Compression packaging, while unusual for mop heads, has long been used for packaging building insulation materials. Valley Forge, PA-based CertainTeed Corp., one of the leading manufacturers of fiberglass insulation (or as CertainTeed refers to it, "fiber glass"), has compression-packed its products in linear low-density polyethylene film for years.
In early '97, CertainTeed worked with its packaging supplier, Union Camp Corp. (Spartanburg, SC), to experiment with new metallocene-catalyst-based PE films, which were said to permit thinner gauges without a loss in strength.
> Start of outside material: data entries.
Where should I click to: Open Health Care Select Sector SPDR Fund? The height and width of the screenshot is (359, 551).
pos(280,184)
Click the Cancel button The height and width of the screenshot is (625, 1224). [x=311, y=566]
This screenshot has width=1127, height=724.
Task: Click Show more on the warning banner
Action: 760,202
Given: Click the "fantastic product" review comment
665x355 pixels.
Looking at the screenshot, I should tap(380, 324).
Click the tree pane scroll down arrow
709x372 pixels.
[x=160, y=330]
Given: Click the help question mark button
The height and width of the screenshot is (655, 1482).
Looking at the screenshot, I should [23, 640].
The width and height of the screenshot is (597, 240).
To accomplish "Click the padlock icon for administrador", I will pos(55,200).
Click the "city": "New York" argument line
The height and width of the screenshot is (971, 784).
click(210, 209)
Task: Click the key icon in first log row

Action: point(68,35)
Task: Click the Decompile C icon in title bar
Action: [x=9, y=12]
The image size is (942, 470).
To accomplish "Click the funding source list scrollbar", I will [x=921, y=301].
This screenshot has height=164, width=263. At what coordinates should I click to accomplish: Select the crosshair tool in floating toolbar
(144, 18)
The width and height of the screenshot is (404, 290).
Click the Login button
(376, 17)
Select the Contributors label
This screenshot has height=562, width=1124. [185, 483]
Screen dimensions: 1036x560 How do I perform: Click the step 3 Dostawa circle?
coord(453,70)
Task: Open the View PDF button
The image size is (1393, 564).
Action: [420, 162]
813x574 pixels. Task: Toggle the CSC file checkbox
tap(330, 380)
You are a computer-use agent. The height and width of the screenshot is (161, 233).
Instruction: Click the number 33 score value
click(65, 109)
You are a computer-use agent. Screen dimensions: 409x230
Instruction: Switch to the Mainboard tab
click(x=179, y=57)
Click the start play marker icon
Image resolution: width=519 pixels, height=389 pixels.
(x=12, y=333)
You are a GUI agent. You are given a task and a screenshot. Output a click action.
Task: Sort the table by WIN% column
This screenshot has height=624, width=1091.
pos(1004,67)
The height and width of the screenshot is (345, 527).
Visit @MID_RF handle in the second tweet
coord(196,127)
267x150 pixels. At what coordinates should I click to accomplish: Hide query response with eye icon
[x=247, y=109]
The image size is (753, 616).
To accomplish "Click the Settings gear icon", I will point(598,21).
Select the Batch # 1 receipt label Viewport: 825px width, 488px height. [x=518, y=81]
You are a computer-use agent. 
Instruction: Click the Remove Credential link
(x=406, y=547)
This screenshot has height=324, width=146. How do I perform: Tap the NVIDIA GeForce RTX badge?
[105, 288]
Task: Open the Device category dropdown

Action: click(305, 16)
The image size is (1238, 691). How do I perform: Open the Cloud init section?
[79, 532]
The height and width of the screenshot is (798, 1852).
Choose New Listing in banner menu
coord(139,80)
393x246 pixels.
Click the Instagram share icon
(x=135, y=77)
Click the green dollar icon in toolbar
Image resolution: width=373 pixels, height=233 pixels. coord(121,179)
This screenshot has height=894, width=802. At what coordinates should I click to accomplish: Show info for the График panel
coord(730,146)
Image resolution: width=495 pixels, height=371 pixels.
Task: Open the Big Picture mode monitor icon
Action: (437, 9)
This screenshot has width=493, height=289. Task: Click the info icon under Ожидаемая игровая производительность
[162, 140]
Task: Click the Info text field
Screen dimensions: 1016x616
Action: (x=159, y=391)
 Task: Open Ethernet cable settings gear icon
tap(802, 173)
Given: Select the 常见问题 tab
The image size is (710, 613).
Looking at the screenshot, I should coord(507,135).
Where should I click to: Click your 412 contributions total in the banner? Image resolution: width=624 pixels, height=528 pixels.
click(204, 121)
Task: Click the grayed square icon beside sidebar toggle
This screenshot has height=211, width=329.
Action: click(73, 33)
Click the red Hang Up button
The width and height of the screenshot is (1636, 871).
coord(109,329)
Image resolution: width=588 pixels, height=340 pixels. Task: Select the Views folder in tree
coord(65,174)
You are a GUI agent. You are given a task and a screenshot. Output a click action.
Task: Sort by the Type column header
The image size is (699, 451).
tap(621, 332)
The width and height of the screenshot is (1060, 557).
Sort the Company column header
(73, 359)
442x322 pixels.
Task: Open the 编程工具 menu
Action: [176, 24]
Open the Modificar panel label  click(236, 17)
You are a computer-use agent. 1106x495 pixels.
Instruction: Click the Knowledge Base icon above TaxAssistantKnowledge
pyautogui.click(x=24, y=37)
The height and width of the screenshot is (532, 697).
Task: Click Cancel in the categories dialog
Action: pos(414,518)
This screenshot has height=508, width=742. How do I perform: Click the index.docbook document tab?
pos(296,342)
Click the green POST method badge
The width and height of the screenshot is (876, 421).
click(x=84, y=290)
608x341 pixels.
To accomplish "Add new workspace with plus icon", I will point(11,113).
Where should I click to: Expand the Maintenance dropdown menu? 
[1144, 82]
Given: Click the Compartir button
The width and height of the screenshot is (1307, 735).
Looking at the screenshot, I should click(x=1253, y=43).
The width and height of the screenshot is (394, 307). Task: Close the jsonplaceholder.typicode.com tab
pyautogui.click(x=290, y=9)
Extensive testing confirmed this to be true. "We were able to downgauge by half a mil with no loss in physical properties," says Ken Knapp, residential product development manager. "We now get as low as two-and-a-half mils, versus three before." Some of the company's insulation products are wrapped in thicker films; those too were reduced by half a mil. Today, the company is three-fourths of the way through converting all of its packaging to the metallocene films. CertainTeed believes it is the first insulation manufacturer to use metallocene-based packaging films.
"The cost reduction is important, along with the gauge," says Knapp. "We're looking at sharing with Union Camp in the range of a ten-percent cost reduction by using these resins."
There are other economies, too: "With the lower-gauge bags, it means on average twenty percent more bags can be shipped on a pallet, which reduces our warehousing costs. Plus we can insert twenty percent more bags in a magazine of the packaging machines, meaning we refill less often."
Knapp states that the new bags handle better, with fewer tears. "Generally the metallocene-resin films tolerate more abuse than the old bags," he says. An unexpected benefit is better machinability. "It's marvelous," Knapp says. "Operators like them better. The bags seem to open easier on automatic equipment."
An environmental benefit is source reduction. For insulation contractors, that means less packaging material that requires disposal.
"In our partnership with Union Camp, we always look to new technologies to enhance our business and our customers' business," concludes Knapp. "Union Camp continues to work on new resin structures to get the rest of the bags converted. The target for completion is by the end of this year or early next year."